▶ **Problem details**: From the line with "Image resolution: width=1098" to the final line of the data below, please write out every line exactly, with no pictures.

▶ **Record excerpts**:
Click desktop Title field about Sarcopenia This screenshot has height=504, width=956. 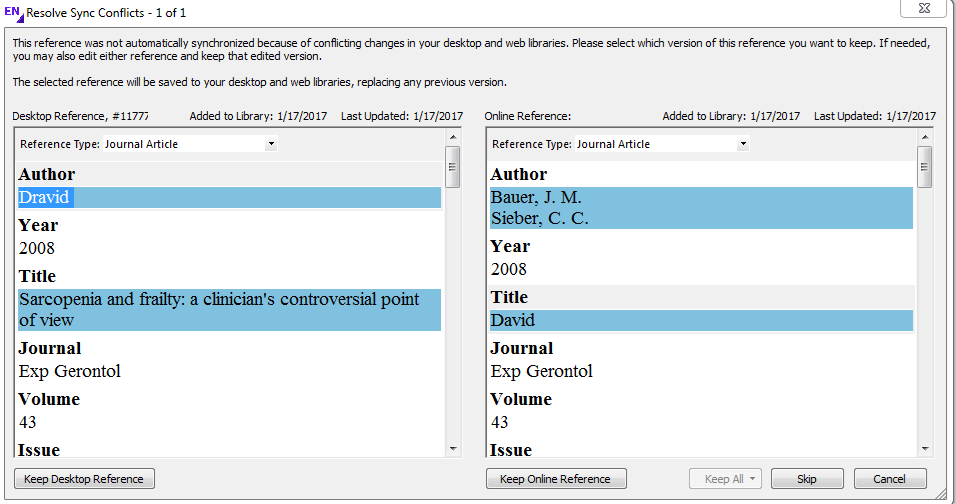tap(219, 310)
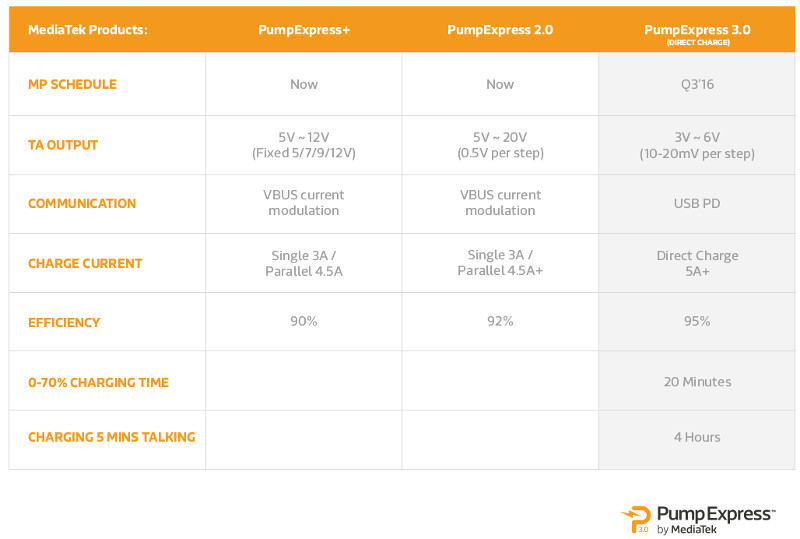Select the MP SCHEDULE row label
This screenshot has width=800, height=539.
click(72, 84)
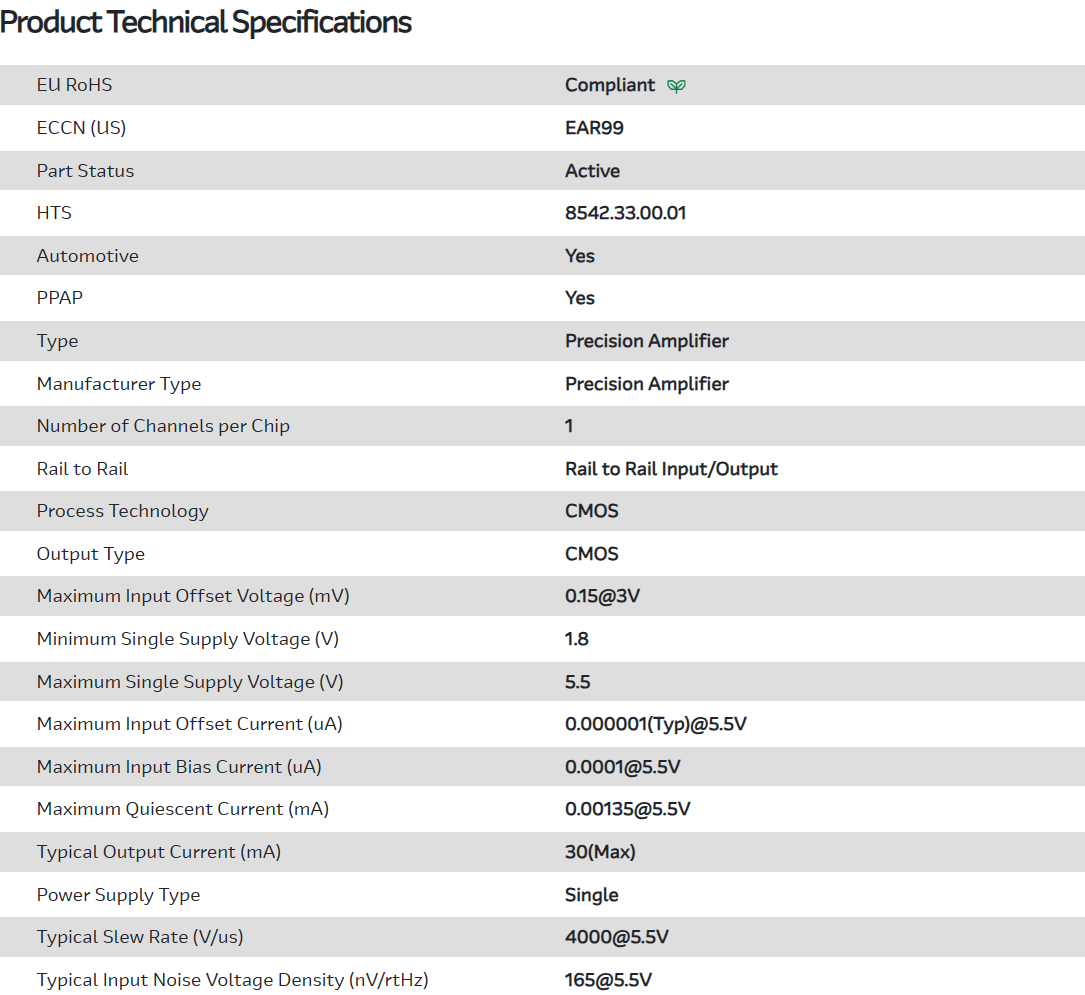This screenshot has height=995, width=1085.
Task: Click the Maximum Input Bias Current label
Action: [179, 767]
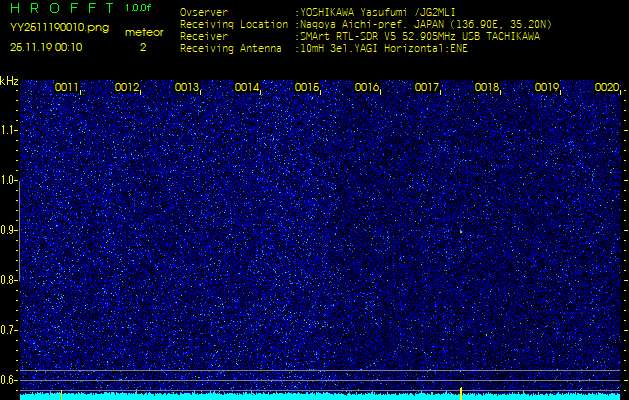Click the 0.7 frequency axis label
629x400 pixels.
pyautogui.click(x=10, y=329)
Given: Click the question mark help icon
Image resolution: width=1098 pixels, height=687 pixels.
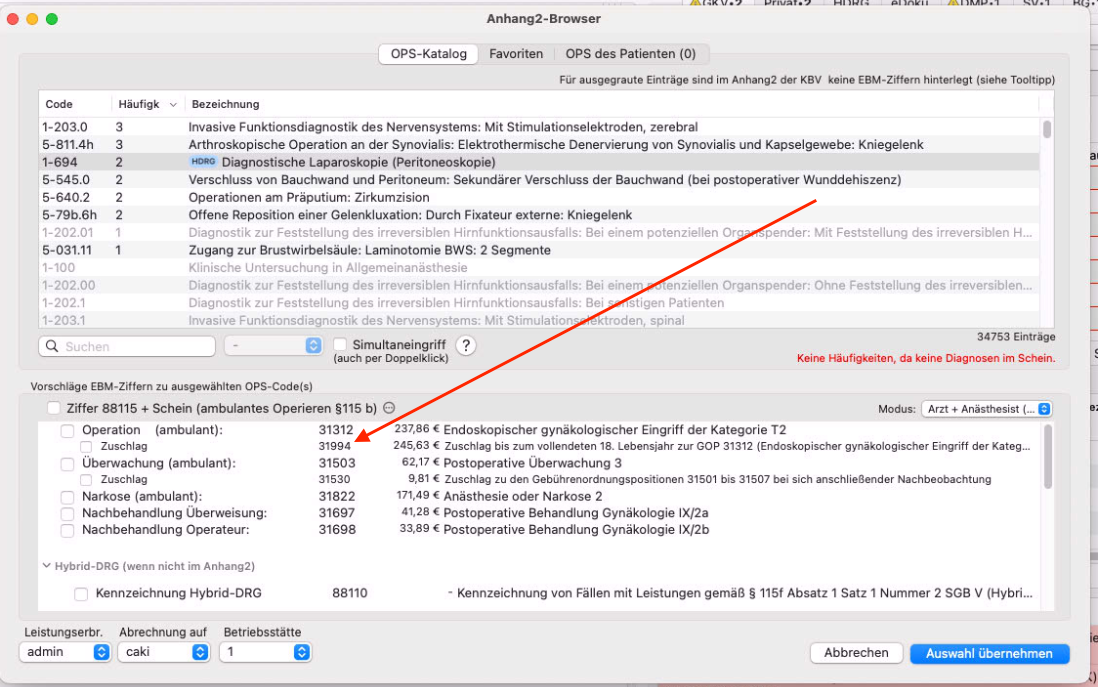Looking at the screenshot, I should tap(466, 345).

▶ **Answer space**:
Image resolution: width=1098 pixels, height=687 pixels.
Looking at the screenshot, I should tap(466, 345).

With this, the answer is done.